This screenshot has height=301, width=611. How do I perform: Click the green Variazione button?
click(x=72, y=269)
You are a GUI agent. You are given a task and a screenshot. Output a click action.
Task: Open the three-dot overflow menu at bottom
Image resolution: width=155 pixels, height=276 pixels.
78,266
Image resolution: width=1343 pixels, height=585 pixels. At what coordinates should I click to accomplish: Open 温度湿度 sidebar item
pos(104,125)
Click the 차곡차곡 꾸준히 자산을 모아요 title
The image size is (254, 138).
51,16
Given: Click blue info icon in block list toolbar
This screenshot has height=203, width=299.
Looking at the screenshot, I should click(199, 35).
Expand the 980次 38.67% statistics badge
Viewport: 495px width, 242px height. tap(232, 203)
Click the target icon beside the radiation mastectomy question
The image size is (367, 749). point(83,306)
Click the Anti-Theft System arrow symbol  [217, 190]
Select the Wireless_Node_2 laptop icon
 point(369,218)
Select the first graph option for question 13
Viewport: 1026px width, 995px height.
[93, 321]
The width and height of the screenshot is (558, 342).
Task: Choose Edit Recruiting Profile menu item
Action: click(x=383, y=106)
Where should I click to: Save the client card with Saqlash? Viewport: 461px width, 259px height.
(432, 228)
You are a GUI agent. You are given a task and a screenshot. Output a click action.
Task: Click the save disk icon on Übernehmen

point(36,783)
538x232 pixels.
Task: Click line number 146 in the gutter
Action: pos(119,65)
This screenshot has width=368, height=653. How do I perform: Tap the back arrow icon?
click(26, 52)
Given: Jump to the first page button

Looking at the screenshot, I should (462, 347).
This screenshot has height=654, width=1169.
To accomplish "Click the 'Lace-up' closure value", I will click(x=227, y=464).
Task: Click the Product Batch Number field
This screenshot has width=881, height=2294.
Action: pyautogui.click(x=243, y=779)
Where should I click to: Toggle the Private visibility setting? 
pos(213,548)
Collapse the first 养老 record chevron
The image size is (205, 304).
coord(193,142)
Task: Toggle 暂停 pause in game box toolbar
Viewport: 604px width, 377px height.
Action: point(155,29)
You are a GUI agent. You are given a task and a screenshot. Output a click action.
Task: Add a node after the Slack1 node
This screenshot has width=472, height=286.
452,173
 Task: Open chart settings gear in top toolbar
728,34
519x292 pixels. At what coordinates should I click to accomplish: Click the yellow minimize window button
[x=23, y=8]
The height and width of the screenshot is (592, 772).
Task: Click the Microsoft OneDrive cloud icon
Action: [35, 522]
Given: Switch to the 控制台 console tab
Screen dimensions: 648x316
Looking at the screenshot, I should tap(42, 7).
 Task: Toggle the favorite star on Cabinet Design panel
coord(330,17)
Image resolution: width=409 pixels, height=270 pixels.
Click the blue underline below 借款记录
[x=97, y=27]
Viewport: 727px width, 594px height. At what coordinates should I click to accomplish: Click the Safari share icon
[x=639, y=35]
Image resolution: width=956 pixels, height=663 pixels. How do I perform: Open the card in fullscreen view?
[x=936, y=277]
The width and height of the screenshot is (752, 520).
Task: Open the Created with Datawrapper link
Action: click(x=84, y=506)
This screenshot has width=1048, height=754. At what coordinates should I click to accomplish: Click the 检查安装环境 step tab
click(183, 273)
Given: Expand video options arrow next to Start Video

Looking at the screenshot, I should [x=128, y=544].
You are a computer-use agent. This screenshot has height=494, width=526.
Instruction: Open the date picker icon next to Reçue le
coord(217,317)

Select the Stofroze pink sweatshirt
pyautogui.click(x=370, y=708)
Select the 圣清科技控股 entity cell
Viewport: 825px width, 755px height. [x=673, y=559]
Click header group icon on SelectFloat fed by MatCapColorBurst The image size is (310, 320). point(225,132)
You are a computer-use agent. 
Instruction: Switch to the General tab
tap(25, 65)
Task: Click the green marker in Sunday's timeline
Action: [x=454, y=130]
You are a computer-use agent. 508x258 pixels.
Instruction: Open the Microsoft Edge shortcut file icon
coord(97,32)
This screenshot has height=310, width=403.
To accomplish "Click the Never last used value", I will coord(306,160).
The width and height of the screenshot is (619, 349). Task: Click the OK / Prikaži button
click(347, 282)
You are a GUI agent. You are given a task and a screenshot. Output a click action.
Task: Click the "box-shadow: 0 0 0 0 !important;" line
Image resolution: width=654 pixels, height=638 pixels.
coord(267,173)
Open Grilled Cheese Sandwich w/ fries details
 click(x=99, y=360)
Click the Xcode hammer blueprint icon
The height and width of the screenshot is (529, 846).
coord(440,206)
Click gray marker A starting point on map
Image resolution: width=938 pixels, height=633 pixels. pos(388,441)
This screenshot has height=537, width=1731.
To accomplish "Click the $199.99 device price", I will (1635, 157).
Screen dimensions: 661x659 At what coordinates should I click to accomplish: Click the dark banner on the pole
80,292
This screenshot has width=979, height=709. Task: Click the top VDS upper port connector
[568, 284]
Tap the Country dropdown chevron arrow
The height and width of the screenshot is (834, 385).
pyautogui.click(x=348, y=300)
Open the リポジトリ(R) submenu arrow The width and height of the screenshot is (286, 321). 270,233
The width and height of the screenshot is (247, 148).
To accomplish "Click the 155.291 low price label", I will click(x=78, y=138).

■ WHAT YOU SHOULD DO: Reply with one number, the count of lines in the records that include the word "value".

■ WORKED SOLUTION: 2